#### Selected excerpt:
When I ran a reactor about a decade ago, I set it up to run without a CO2 controller. It took a lot of trial and error, but eventually I got things to settle on about a 6.7 pH in the reactor with a steady-ish bubble rate (that I generally had to adjust on a daily basis, which got annoying over time).

Fast forward to today. I've been running a reactor again, and liking the results (yay SPS growth!). I run the CO2 solenoid on the Apex controller and I've set the control to turn on at 6.7 and turn off at 6.5 (hopefully so so settle on 6.6 as the "average" pH in the reactor). I've then tried dialing down the CO2 feed to as slow as I can muster whilst still being strong enough to be steady, yet fast enough still that I can see the pH in the reactor decrease when the solenoid is on.

#### Raw records:
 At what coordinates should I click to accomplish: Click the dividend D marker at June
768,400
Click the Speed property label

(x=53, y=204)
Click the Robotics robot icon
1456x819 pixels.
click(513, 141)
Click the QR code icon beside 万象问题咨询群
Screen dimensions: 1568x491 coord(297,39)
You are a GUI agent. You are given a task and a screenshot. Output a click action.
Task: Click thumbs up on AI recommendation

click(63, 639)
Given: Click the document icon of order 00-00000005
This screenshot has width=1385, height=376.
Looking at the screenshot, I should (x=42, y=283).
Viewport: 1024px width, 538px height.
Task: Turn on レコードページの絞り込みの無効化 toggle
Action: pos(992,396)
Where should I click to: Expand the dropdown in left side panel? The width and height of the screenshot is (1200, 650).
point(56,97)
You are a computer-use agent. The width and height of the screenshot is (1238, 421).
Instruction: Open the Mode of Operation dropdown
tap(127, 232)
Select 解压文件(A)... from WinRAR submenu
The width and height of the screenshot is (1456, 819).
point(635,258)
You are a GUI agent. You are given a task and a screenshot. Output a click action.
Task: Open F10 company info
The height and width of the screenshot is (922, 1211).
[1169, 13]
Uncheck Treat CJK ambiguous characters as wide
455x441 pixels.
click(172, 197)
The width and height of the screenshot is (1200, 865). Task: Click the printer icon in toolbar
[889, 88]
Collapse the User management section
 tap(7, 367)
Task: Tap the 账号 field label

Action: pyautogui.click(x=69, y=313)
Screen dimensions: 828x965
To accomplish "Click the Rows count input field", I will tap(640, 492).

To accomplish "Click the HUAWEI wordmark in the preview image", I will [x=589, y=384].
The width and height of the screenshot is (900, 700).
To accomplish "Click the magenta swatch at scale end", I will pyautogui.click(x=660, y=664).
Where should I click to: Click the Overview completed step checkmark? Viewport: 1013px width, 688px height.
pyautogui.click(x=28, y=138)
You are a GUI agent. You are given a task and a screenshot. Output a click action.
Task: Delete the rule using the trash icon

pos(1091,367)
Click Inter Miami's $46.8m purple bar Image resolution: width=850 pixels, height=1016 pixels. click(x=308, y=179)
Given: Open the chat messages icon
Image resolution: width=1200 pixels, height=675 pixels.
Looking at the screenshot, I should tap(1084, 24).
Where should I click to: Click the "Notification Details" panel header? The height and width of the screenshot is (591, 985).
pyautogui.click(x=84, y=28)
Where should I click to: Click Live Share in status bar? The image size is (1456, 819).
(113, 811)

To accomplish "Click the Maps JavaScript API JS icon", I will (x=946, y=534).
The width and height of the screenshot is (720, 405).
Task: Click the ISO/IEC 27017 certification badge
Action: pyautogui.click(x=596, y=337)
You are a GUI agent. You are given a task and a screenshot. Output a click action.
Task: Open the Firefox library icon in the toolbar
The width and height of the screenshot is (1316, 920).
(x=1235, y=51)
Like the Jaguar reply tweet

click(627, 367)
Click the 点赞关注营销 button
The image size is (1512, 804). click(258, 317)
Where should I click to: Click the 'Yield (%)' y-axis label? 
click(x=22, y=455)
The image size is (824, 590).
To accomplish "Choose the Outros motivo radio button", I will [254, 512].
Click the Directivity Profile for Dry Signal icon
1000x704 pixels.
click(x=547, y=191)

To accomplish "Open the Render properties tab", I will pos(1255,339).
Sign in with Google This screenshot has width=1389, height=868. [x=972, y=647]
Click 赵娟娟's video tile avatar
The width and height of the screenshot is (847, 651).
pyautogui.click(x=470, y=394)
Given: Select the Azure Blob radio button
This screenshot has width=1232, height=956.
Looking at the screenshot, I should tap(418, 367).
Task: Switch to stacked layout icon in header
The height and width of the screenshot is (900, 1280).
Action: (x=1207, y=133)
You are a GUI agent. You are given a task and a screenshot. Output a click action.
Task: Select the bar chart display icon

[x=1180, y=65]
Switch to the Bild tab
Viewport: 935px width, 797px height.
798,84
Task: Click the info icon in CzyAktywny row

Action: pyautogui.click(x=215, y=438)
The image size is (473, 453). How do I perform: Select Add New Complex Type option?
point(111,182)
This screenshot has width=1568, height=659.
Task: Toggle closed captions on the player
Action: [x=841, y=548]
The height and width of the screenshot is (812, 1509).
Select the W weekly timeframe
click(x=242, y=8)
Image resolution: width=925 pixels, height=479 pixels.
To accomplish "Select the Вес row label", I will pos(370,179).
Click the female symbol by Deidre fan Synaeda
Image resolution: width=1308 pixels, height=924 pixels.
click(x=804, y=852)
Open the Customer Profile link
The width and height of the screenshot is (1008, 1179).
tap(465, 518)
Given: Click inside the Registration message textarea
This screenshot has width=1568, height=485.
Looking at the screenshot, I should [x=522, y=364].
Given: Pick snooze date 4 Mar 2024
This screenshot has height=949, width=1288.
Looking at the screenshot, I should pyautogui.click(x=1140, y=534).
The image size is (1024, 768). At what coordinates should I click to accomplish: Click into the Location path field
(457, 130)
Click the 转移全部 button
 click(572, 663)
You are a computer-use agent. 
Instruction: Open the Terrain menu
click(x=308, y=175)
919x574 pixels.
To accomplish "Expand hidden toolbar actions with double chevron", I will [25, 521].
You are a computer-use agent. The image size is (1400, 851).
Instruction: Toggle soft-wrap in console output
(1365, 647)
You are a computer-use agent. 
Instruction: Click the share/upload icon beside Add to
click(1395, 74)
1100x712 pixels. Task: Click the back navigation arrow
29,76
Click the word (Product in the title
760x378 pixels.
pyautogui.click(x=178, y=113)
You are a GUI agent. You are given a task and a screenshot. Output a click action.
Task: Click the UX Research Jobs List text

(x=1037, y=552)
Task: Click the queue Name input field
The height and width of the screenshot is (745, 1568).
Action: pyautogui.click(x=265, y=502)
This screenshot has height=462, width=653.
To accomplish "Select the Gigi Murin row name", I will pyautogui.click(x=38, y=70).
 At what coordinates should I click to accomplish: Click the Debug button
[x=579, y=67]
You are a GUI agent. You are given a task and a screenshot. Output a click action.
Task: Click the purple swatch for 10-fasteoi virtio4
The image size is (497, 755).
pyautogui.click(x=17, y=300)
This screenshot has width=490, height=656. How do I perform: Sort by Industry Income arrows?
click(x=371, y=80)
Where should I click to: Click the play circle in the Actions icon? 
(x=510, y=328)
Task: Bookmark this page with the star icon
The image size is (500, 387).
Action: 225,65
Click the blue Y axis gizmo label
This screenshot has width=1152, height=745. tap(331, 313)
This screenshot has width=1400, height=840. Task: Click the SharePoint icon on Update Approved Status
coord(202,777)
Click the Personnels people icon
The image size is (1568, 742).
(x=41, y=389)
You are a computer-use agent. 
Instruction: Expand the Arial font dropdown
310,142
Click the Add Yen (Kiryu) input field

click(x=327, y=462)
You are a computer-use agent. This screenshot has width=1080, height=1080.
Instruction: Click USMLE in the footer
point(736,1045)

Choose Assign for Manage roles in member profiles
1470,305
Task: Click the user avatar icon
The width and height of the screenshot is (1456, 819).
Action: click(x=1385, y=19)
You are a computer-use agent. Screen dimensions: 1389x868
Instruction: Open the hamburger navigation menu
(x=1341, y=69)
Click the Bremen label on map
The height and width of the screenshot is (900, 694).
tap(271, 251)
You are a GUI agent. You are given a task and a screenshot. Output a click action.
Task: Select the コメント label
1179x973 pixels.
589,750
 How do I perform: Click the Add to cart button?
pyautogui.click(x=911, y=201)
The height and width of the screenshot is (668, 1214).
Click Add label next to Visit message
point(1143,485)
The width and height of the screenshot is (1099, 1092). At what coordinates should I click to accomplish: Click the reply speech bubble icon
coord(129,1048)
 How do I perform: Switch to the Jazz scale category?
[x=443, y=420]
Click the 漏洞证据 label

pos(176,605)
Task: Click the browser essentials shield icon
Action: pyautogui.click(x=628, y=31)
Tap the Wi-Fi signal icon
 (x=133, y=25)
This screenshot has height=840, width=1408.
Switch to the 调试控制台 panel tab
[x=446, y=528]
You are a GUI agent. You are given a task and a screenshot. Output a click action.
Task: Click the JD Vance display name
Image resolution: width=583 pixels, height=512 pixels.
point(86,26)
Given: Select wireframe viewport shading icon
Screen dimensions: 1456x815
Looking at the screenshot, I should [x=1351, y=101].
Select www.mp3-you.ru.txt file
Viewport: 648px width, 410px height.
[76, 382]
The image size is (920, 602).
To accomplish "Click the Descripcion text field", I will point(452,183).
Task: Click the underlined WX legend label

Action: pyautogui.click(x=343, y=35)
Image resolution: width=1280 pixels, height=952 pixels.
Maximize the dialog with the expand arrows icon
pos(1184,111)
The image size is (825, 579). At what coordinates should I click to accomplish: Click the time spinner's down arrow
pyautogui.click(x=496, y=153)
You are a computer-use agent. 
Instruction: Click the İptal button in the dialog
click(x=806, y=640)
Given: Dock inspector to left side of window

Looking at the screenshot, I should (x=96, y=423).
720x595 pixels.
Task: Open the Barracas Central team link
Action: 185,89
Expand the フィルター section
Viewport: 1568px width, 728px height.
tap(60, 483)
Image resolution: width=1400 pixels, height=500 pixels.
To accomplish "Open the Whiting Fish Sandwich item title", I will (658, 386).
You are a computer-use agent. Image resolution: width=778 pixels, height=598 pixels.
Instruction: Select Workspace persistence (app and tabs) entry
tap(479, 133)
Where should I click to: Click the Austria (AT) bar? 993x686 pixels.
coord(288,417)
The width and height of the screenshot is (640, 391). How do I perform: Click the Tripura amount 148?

#### Task instructions:
**A)** In the reactor passage, at what pH is the Apex controller set to turn the CO2 solenoid off?
**B)** Echo the reactor passage word for word, starting with "Fast forward to" and going on through "solenoid is on.".
The data that comes after the reactor passage isn't needed here.

#### Solutions:
**A)** 6.5

**B)**
Fast forward to today. I've been running a reactor again, and liking the results (yay SPS growth!). I run the CO2 solenoid on the Apex controller and I've set the control to turn on at 6.7 and turn off at 6.5 (hopefully so so settle on 6.6 as the "average" pH in the reactor). I've then tried dialing down the CO2 feed to as slow as I can muster whilst still being strong enough to be steady, yet fast enough still that I can see the pH in the reactor decrease when the solenoid is on.